** start of Extracted text **

The University of Wisconsin Colleges, established in 1971 was a unit of the University of Wisconsin System composed of 13 local two-year campuses and one online campus, University of Wisconsin Colleges Online. These campuses offered a liberal arts, transfer-parallel curriculum. The Colleges as a functional unit was dissolved as of June 30, 2018. The physical campuses are now affiliated with some of the four-year campuses of the University of Wisconsin System.

Campuses
The campuses are:

University of Wisconsin Colleges Online

University of Wisconsin–Eau Claire:
University of Wisconsin-Eau Claire – Barron County
University of Wisconsin–Green Bay:
University of Wisconsin-Green Bay, Manitowoc Campus
University of Wisconsin-Green Bay, Marinette Campus
University of Wisconsin-Green Bay, Sheboygan Campus
University of Wisconsin–Platteville:
University of Wisconsin-Platteville Baraboo Sauk County
University of Wisconsin-Platteville Richland
University of Wisconsin–Milwaukee:
University of Wisconsin–Milwaukee at Washington County
University of Wisconsin–Milwaukee at Waukesha
University of Wisconsin–Oshkosh:
University of Wisconsin–Fond du Lac
University of Wisconsin–Fox Valley
University of Wisconsin–Stevens Point:
University of Wisconsin–Stevens Point at Wausau
University of Wisconsin–Stevens Point at Marshfield
University of Wisconsin–Whitewater:
University of Wisconsin–Whitewater at Rock County

An Associate degree can be earned at any of the campuses, including the online campus. Six of the campuses now (2013) offer a Bachelor of Applied Arts and Sciences degree. The UW Colleges is also frequently used as a stepping stone in order to transfer to another institution in the University of Wisconsin System. This is facilitated by the "Guaranteed Transfer Program" whereby a student is guaranteed admission as a junior to another institution if certain requirements are met.

** end of Extracted text **

* [Exercise directions] Copy word for word the part of the University of Wisconsin Colleges text that begins with "An Associate degree" and ends after "requirements are met.". The material after this point isn't needed.

** start of Data **

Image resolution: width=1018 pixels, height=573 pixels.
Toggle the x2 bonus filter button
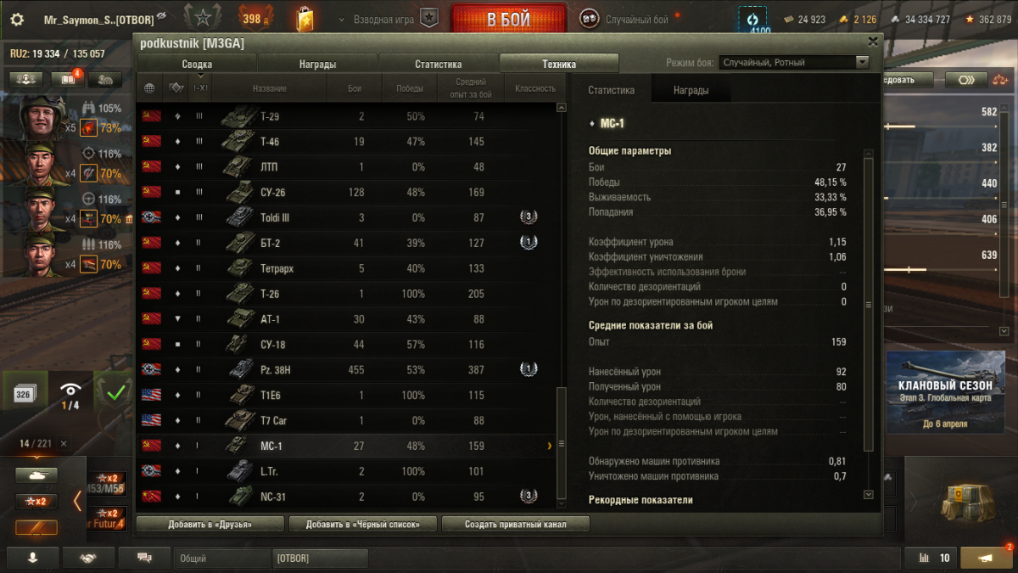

** end of Data **

* [Response for this exercise]
An Associate degree can be earned at any of the campuses, including the online campus. Six of the campuses now (2013) offer a Bachelor of Applied Arts and Sciences degree. The UW Colleges is also frequently used as a stepping stone in order to transfer to another institution in the University of Wisconsin System. This is facilitated by the "Guaranteed Transfer Program" whereby a student is guaranteed admission as a junior to another institution if certain requirements are met.